Ketentuan pembatasan impor dalam RUU Pertembakauan melalui kuota, sanksi harga dan cukai tiga kali lipat, serta pengenaan bea masuk impor sejumlah 60 persen, dirasa memberatkan.

Ketua Umum APINDO, Hariyadi Sukamdani, mengatakan, dalam 5 tahun jumlah terakhir pasokan tembakau dalam negeri hingga saat ini hanya dapat mencukupi sekitar 50 persen-60 persen permintaan pabrikan.

"Dalam melakukan pembahasan Undang-Undang, harus melihat realita di lapangan, saat ini produksi dalam negeri belum dapat memenuhi kebutuhan industri. Perlu ada kajian akademis yang jelas, DPR harus mengecek langsung ke lapangan apa yang terjadi, karena ada jenis yang memang belum bisa disediakan dalam negeri," jelas Hariyadi.

"Jika industri harus dikenakan sanksi karena mengimpor bahan baku yang tidak dapat dicukupi dalam negeri, hal ini rasanya tidak adil. RUU Pertembakauan sebaiknya difokuskan pada upaya peningkatan produktivitas pertanian tembakau dan kesejahteraan petani," ujar Hariyadi.

Sementara itu, Direktur Minuman dan Tembakau Willem Petrus Riwu Kementerian Perindustrian, mengatakan, industri akan mengalami kerugian jika impor dibatasi.

Willem menegaskan, untuk mengembangkan lahan tembakau di Indonesia, memerlukan waktu yang tak sebentar.

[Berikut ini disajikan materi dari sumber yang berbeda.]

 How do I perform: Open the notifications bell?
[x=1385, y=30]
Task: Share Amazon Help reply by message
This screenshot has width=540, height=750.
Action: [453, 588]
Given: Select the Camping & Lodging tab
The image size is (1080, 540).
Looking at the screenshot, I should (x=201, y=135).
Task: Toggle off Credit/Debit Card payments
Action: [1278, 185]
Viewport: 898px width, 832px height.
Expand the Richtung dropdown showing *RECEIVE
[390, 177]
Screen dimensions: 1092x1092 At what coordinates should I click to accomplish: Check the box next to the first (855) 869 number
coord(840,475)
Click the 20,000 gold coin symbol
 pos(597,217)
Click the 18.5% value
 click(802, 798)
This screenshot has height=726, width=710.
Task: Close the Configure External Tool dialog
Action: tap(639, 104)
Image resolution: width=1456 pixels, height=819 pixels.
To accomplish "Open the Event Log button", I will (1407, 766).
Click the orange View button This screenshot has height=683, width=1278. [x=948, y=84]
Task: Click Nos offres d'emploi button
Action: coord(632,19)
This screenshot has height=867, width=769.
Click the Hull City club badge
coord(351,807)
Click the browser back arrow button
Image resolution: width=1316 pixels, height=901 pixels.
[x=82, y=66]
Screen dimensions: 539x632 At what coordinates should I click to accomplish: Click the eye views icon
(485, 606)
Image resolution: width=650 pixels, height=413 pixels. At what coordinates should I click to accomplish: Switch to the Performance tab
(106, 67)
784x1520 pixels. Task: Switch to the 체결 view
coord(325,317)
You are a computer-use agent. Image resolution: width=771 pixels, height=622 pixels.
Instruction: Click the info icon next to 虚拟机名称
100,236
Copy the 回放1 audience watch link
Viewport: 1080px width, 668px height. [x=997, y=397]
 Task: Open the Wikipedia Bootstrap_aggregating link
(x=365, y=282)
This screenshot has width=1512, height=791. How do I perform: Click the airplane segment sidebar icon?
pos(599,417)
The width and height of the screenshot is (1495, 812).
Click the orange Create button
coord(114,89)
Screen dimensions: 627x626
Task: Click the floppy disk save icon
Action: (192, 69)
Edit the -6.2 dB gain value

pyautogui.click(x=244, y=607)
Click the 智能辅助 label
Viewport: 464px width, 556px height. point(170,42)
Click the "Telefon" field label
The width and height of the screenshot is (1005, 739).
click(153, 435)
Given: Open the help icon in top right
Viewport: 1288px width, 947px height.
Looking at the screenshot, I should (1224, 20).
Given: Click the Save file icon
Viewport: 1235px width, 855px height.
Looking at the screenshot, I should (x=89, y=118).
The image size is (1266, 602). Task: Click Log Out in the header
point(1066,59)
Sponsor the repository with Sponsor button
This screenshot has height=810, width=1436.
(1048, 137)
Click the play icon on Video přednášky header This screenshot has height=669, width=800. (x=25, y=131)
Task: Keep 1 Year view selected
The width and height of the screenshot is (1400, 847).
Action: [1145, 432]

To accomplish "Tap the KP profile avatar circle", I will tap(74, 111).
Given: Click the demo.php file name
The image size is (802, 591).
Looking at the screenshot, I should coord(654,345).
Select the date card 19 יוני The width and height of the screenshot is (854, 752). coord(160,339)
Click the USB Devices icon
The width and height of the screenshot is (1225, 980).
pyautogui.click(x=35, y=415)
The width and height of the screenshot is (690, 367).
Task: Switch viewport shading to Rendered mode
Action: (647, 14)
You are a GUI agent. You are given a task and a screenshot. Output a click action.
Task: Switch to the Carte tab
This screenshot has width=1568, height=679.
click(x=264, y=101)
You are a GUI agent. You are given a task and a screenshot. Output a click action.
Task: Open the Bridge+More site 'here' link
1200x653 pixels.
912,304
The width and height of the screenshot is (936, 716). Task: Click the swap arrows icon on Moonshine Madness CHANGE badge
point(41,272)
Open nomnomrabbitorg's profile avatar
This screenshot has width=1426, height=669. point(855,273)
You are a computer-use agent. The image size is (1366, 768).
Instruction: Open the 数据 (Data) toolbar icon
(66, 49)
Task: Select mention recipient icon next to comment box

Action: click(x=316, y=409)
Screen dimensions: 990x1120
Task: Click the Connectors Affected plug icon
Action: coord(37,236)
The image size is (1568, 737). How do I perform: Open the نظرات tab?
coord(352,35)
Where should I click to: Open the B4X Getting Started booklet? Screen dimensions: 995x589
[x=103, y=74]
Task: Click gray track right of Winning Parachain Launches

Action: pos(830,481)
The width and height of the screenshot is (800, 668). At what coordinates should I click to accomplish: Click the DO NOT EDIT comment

Sehingga tidak semerta-merta kebutuhan dalam negeri terpenuhi.

Selain itu, mengenai rencana DPR untuk membatasi kepemilikan asing, Willem menilai hal ini sangat kontraproduktif. Di UU No.25 Tahun 2007 Tentang Penanaman Modal Asing sudah diatur tentang investor asing.

"Kepemilikan dari penanaman modal asing itu tidak menyalahi aturan, kok," kata dia.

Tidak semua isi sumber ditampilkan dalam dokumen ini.